Source records |

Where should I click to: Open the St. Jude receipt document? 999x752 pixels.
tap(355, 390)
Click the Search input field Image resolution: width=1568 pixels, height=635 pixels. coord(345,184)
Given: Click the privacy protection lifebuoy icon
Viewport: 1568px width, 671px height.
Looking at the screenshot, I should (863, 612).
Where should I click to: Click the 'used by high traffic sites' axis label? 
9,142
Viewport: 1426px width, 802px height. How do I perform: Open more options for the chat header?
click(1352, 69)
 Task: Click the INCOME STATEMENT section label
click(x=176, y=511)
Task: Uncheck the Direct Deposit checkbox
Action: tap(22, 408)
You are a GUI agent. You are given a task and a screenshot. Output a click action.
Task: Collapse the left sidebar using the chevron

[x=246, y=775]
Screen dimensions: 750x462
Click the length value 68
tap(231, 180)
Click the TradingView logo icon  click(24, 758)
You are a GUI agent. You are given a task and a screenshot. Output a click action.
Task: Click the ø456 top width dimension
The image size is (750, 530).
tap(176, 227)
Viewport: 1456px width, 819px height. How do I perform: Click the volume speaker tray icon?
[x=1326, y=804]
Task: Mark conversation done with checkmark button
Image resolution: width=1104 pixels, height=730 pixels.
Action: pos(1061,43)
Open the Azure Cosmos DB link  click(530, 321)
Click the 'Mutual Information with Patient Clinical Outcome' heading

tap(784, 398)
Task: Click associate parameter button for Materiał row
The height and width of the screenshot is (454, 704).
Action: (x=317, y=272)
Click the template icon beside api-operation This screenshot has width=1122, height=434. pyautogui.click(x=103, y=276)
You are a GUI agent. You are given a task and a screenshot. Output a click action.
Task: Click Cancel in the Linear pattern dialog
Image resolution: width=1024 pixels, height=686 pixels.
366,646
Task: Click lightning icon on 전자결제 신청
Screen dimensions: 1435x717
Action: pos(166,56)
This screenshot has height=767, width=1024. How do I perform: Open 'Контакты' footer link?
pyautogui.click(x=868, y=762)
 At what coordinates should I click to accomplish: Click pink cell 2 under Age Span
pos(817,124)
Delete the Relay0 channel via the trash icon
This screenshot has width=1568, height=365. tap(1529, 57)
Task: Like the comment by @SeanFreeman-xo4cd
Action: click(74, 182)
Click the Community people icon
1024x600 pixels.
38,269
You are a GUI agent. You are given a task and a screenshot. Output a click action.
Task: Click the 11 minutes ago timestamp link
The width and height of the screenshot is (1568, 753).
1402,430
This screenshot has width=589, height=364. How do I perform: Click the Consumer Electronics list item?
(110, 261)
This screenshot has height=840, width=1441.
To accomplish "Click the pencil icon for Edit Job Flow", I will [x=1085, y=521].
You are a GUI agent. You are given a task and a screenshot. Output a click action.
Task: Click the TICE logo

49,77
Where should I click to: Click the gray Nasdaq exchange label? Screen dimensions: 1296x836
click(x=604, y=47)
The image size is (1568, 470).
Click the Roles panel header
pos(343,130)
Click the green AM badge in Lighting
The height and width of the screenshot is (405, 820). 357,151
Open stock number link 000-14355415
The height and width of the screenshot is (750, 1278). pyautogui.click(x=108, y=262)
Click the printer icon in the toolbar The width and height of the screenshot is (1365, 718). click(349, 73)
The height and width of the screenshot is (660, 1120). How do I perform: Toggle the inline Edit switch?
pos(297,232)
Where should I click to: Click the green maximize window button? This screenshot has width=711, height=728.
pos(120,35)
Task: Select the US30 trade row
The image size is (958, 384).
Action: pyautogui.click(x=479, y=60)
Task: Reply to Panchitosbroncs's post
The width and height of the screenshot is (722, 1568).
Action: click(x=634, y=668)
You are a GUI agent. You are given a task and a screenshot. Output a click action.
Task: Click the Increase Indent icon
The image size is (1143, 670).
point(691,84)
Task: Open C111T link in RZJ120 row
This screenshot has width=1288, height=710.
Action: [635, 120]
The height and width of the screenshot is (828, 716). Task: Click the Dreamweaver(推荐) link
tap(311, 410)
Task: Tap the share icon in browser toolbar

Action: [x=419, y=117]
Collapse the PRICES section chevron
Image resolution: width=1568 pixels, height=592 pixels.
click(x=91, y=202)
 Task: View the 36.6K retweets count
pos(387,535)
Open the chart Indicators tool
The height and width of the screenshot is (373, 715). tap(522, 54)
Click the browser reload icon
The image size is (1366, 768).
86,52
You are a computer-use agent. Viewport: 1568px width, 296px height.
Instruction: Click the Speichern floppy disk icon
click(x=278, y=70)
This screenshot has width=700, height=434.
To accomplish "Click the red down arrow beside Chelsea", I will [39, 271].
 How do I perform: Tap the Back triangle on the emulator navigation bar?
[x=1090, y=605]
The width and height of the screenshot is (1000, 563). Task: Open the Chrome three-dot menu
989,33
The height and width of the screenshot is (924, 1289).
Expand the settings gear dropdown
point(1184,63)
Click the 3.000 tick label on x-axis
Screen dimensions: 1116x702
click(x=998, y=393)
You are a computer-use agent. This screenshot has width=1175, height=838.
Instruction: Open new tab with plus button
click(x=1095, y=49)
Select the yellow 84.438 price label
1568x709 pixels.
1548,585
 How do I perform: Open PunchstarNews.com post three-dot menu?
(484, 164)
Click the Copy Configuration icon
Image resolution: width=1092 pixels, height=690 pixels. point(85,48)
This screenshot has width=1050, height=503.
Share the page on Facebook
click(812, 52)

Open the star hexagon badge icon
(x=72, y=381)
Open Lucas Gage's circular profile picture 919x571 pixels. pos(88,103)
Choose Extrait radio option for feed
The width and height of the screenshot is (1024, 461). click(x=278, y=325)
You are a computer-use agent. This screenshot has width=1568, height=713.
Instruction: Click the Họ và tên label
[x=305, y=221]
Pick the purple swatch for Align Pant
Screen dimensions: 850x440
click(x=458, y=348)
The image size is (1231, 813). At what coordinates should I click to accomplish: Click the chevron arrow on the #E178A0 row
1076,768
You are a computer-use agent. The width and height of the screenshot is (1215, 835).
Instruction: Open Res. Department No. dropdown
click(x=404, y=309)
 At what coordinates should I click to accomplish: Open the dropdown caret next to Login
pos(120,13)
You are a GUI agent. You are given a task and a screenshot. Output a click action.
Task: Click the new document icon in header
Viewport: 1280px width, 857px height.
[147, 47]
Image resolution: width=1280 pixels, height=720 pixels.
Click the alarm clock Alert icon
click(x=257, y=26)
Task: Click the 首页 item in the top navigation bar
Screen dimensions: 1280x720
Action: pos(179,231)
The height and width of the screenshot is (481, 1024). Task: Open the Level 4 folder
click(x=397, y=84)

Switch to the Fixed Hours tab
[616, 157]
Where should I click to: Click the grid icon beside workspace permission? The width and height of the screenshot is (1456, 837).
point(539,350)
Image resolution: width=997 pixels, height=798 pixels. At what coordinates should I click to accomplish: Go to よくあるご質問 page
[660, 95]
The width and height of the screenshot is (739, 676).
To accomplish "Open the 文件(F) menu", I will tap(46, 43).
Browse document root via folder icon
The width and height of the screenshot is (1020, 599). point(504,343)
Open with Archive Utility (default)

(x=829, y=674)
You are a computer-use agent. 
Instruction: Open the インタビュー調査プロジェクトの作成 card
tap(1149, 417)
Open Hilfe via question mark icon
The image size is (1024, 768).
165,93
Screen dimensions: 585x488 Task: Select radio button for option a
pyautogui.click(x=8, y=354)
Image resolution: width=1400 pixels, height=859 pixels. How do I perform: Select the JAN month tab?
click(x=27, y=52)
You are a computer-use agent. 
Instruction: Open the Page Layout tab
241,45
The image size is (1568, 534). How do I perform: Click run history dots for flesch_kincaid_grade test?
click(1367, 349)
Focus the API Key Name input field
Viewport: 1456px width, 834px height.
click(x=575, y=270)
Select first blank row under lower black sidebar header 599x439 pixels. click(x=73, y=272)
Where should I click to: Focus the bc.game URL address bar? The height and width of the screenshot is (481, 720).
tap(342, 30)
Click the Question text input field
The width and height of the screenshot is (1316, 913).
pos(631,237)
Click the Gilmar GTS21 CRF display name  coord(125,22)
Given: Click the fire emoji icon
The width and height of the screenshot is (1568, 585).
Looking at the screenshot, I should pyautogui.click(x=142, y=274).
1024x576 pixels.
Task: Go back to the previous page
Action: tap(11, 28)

To be done | Copy out the listing above word for word, from the line containing "This screenshot has width=700, height=434." down through the line containing "click(x=998, y=393)", both included.

The completed task |
This screenshot has width=700, height=434.
To accomplish "Click the red down arrow beside Chelsea", I will [39, 271].
 How do I perform: Tap the Back triangle on the emulator navigation bar?
[x=1090, y=605]
The width and height of the screenshot is (1000, 563). Task: Open the Chrome three-dot menu
989,33
The height and width of the screenshot is (924, 1289).
Expand the settings gear dropdown
point(1184,63)
Click the 3.000 tick label on x-axis
Screen dimensions: 1116x702
click(x=998, y=393)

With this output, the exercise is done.